(TASK INPUTS Opens)
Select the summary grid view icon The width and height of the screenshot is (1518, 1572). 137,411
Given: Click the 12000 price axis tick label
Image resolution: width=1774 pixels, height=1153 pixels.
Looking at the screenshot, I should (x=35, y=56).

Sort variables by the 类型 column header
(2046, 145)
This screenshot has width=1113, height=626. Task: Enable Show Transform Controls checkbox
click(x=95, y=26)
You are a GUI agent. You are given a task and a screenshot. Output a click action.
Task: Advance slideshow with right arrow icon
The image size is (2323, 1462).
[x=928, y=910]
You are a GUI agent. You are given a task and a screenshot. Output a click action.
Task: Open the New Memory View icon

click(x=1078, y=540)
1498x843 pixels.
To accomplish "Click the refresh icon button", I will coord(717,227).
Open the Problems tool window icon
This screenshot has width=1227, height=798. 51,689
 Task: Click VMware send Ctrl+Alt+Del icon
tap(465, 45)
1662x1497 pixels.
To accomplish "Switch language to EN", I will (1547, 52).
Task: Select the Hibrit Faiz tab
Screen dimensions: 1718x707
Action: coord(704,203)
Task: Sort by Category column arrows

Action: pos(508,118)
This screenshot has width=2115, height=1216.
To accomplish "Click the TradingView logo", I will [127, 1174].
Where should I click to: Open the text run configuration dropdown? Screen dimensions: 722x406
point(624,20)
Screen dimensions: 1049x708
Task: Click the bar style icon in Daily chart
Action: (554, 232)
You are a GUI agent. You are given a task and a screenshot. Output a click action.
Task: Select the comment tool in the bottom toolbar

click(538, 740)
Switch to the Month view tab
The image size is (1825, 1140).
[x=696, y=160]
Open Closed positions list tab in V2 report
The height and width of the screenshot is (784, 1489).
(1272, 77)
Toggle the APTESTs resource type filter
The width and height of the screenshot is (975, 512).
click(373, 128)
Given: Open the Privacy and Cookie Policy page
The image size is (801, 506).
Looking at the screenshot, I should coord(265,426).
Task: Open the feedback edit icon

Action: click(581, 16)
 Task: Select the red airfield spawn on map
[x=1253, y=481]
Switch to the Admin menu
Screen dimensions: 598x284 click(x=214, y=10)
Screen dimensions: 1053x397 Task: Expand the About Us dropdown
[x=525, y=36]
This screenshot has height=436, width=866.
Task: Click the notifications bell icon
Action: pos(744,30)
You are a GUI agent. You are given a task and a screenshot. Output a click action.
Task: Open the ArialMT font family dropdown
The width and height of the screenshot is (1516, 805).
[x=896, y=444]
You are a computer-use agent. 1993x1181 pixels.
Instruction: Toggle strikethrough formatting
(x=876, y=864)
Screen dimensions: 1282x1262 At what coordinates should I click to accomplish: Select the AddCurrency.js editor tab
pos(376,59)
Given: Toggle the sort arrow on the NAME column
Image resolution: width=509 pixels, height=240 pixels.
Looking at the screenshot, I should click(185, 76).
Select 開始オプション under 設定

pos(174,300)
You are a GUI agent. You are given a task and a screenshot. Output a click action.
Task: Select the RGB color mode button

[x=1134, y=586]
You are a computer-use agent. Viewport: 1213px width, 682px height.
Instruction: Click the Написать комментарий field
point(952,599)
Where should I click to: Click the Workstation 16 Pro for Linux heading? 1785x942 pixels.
(TASK INPUTS Closes)
ASSIGNMENT — Please reproduce all of the material exactly.

OUTPUT OF THE TASK —
Select the summary grid view icon The width and height of the screenshot is (1518, 1572). 137,411
Given: Click the 12000 price axis tick label
Image resolution: width=1774 pixels, height=1153 pixels.
Looking at the screenshot, I should (x=35, y=56).

Sort variables by the 类型 column header
(2046, 145)
This screenshot has width=1113, height=626. Task: Enable Show Transform Controls checkbox
click(x=95, y=26)
You are a GUI agent. You are given a task and a screenshot. Output a click action.
Task: Advance slideshow with right arrow icon
The image size is (2323, 1462).
[x=928, y=910]
You are a GUI agent. You are given a task and a screenshot. Output a click action.
Task: Open the New Memory View icon

click(x=1078, y=540)
1498x843 pixels.
To accomplish "Click the refresh icon button", I will coord(717,227).
Open the Problems tool window icon
This screenshot has width=1227, height=798. 51,689
 Task: Click VMware send Ctrl+Alt+Del icon
tap(465, 45)
1662x1497 pixels.
To accomplish "Switch language to EN", I will (1547, 52).
Task: Select the Hibrit Faiz tab
Screen dimensions: 1718x707
Action: coord(704,203)
Task: Sort by Category column arrows

Action: pos(508,118)
This screenshot has width=2115, height=1216.
To accomplish "Click the TradingView logo", I will [127, 1174].
Where should I click to: Open the text run configuration dropdown? Screen dimensions: 722x406
point(624,20)
Screen dimensions: 1049x708
Task: Click the bar style icon in Daily chart
Action: (554, 232)
You are a GUI agent. You are given a task and a screenshot. Output a click action.
Task: Select the comment tool in the bottom toolbar

click(538, 740)
Switch to the Month view tab
The image size is (1825, 1140).
[x=696, y=160]
Open Closed positions list tab in V2 report
The height and width of the screenshot is (784, 1489).
(1272, 77)
Toggle the APTESTs resource type filter
The width and height of the screenshot is (975, 512).
click(373, 128)
Given: Open the Privacy and Cookie Policy page
The image size is (801, 506).
Looking at the screenshot, I should coord(265,426).
Task: Open the feedback edit icon

Action: click(581, 16)
 Task: Select the red airfield spawn on map
[x=1253, y=481]
Switch to the Admin menu
Screen dimensions: 598x284 click(x=214, y=10)
Screen dimensions: 1053x397 Task: Expand the About Us dropdown
[x=525, y=36]
This screenshot has height=436, width=866.
Task: Click the notifications bell icon
Action: pos(744,30)
You are a GUI agent. You are given a task and a screenshot. Output a click action.
Task: Open the ArialMT font family dropdown
The width and height of the screenshot is (1516, 805).
[x=896, y=444]
You are a computer-use agent. 1993x1181 pixels.
Instruction: Toggle strikethrough formatting
(x=876, y=864)
Screen dimensions: 1282x1262 At what coordinates should I click to accomplish: Select the AddCurrency.js editor tab
pos(376,59)
Given: Toggle the sort arrow on the NAME column
Image resolution: width=509 pixels, height=240 pixels.
Looking at the screenshot, I should click(185, 76).
Select 開始オプション under 設定

pos(174,300)
You are a GUI agent. You are given a task and a screenshot. Output a click action.
Task: Select the RGB color mode button

[x=1134, y=586]
You are a computer-use agent. Viewport: 1213px width, 682px height.
Instruction: Click the Написать комментарий field
point(952,599)
Where should I click to: Click the Workstation 16 Pro for Linux heading? 1785x942 pixels.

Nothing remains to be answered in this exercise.